Directions
A: Answer these about the forum post on choosing a 70-300mm lens:
(i) Which camera does the poster own?
(ii) Which lens does the poster believe is the cheapest?
(iii) Which lens does the poster call the most expensive?
B: Write the next part of the forum thread about choosing a 70-300mm lens, picking up right after the original post's final line.

Text segment
I've narrowed down my lenses, now I have a dumb question...

Discussion in 'Digital Photography' started by tedelaney, May 21, 2009.

  1. tedelaney macrumors newbie

    May 9, 2009
    Since I haven't been able to buy any lenses for an SLR, well... ever I want to make sure I get the best one for me. I posted for opinions earlier and thanks to all the advice I got, I have decided on a 70-300. The only problem is, I am idiot about this and I don't understand all the differences between three I found.

    The camera is the Rebel T1i, just FYI.

    First there is the Sigma 70-300mm f/4-5.6 DG APO Macro Telephoto Zoom Lens for Canon SLR
    (If I understand, its the cheapest one, but with no IS)

    Next there is the Canon EF 70-300mm f/4-5.6 IS USM Lens for Canon EOS SLR (this one is cheaper, but bigger than the next one, but what is the dif. between the 4-5.6 of this one and the 4.5-5.6 of the next one??)

    and finally the Canon EF 70-300mm f/4.5-5.6 DO IS USM Lens for Canon EOS (the most spendy, but smaller than the above one)

    Sorry for my dumbness and thanks to anyone who has an explanation!!

[Dataset items]
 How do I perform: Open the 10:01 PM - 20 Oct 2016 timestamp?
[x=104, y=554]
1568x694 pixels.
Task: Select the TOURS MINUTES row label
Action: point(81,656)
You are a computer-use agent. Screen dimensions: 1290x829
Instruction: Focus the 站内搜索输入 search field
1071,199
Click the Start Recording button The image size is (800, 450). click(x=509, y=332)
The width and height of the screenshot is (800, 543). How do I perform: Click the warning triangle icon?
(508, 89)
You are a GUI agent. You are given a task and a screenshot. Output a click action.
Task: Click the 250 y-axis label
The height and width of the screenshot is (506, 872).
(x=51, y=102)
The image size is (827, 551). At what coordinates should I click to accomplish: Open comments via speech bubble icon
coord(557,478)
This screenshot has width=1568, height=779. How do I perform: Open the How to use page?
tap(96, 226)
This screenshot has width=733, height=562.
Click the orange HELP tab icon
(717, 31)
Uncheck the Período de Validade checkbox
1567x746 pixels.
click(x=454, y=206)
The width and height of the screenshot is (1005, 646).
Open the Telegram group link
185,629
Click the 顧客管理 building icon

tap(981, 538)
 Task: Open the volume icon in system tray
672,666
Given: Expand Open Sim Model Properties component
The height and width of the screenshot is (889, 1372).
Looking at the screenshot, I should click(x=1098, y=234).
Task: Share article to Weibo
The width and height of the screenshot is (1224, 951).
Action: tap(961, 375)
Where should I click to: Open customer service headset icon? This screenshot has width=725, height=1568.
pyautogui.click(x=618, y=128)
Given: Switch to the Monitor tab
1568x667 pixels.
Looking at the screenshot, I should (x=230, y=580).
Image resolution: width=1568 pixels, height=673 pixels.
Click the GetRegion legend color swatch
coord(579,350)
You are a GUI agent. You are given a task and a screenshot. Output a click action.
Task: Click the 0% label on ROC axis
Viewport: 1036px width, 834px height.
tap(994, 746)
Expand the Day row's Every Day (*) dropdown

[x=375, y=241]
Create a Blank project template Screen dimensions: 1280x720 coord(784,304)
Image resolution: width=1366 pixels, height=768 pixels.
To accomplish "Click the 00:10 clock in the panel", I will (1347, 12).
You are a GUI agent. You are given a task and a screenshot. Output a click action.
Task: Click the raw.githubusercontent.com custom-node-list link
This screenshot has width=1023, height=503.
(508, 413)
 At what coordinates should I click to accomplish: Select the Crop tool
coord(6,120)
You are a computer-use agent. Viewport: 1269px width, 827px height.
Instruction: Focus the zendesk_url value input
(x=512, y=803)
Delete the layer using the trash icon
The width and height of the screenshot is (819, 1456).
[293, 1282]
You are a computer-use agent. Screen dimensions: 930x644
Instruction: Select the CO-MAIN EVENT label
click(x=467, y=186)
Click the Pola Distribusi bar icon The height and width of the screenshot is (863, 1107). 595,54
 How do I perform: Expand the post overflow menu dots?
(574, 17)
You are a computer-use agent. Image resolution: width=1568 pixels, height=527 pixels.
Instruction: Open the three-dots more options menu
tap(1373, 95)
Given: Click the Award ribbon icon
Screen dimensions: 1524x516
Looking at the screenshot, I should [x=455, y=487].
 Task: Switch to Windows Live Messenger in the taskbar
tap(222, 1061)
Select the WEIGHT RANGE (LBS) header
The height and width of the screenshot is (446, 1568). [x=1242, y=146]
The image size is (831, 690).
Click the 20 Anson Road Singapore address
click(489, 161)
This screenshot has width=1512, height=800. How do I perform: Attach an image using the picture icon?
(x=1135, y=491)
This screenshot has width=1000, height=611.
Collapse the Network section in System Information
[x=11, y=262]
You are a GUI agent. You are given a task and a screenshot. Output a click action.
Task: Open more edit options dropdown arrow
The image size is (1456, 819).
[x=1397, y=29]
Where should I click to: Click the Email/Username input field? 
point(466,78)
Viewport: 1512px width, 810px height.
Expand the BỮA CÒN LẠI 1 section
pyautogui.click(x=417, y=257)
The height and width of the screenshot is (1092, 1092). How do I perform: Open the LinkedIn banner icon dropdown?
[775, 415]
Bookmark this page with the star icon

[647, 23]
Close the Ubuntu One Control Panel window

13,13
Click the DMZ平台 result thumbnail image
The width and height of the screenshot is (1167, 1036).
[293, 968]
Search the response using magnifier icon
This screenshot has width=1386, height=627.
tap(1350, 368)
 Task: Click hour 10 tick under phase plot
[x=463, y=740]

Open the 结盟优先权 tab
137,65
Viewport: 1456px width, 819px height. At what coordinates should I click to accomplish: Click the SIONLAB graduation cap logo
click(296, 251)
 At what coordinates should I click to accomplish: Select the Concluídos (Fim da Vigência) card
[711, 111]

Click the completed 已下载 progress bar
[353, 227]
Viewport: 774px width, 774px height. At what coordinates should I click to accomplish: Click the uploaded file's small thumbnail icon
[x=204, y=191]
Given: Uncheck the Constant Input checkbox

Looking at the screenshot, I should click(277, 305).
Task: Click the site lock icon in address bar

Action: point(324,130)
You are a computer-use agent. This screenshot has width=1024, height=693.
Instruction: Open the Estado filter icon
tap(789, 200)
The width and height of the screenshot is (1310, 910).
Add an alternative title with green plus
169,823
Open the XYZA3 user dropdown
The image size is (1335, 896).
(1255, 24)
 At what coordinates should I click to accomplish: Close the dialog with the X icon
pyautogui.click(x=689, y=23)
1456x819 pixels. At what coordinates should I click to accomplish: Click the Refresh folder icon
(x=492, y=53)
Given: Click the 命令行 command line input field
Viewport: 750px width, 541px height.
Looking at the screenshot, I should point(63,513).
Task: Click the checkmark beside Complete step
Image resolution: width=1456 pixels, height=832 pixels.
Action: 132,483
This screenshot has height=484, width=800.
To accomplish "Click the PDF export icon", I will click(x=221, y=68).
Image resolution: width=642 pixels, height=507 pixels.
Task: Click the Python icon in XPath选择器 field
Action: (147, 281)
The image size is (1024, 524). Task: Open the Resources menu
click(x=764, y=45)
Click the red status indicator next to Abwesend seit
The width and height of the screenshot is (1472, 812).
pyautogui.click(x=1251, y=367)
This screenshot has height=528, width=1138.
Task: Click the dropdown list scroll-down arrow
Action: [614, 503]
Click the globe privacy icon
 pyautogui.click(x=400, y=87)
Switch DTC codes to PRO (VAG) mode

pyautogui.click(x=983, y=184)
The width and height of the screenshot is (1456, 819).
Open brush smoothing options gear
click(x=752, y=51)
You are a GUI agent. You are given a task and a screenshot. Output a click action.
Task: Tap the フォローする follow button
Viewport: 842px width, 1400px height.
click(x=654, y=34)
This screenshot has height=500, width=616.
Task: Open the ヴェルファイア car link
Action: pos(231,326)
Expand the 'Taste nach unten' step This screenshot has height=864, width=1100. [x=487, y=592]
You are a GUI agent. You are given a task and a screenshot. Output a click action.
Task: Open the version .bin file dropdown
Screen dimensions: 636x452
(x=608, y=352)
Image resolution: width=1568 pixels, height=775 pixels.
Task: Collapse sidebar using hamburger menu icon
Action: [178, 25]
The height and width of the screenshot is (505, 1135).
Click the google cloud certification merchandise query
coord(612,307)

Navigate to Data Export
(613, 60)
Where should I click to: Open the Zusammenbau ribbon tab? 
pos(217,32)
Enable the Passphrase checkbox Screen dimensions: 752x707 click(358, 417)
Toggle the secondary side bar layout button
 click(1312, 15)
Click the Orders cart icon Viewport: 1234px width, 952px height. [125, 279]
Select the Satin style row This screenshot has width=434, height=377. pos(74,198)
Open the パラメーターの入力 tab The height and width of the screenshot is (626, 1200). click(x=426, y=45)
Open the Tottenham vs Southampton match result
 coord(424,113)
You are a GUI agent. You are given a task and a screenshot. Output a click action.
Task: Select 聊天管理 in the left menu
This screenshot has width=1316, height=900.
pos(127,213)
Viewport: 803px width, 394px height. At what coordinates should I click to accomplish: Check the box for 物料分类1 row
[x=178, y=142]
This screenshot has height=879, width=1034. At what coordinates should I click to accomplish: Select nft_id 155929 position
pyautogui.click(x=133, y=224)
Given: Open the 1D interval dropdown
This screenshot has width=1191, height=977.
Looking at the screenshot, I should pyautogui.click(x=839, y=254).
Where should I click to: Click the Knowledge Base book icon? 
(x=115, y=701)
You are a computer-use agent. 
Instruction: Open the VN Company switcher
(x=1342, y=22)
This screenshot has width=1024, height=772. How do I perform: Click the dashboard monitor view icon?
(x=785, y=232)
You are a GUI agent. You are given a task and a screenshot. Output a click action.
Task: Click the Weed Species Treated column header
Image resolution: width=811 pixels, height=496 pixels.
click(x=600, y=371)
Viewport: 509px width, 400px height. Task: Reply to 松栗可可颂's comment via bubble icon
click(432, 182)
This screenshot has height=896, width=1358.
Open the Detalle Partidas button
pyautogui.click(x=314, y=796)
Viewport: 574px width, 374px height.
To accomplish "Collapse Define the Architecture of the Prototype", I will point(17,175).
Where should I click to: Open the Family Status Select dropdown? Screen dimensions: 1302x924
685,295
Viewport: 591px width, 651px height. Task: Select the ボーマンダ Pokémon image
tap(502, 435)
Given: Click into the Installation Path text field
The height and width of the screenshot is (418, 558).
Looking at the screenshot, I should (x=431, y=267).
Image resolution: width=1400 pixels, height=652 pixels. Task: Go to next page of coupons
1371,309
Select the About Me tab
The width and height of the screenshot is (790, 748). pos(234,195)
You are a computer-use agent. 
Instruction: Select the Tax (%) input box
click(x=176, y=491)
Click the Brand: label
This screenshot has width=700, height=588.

Final answers
A:
(i) The Rebel T1i
(ii) The Sigma 70-300mm f/4-5.6 DG APO Macro Telephoto Zoom Lens for Canon SLR
(iii) The Canon EF 70-300mm f/4.5-5.6 DO IS USM Lens for Canon EOS

B:
  2. gangzoom macrumors member

    Aug 8, 2007
  3. cube macrumors G5

    May 10, 2004
    DO means the unique Diffractive Optics technology from Canon to make lenses smaller. This didn't really catch on, with people in general preferring the image quality of normal construction.

    I'm on Nikon, and personally I think that is an option that is missing.

    I might prefer one of the Sigma 50-150 f/2.8 to all this, unless you really need 200mm and up.
  4. GT41 macrumors regular

    Apr 25, 2007
    Ontario, Canada
    I don't know which is "BEST FOR YOU", but I have the Canon 70-300 IS. The price was right and it is one of my favorite lenses. It has really nice reach on the crop body and it has produced great images. I really think the IS is almost a must at the 300mm end unless you use a tripod.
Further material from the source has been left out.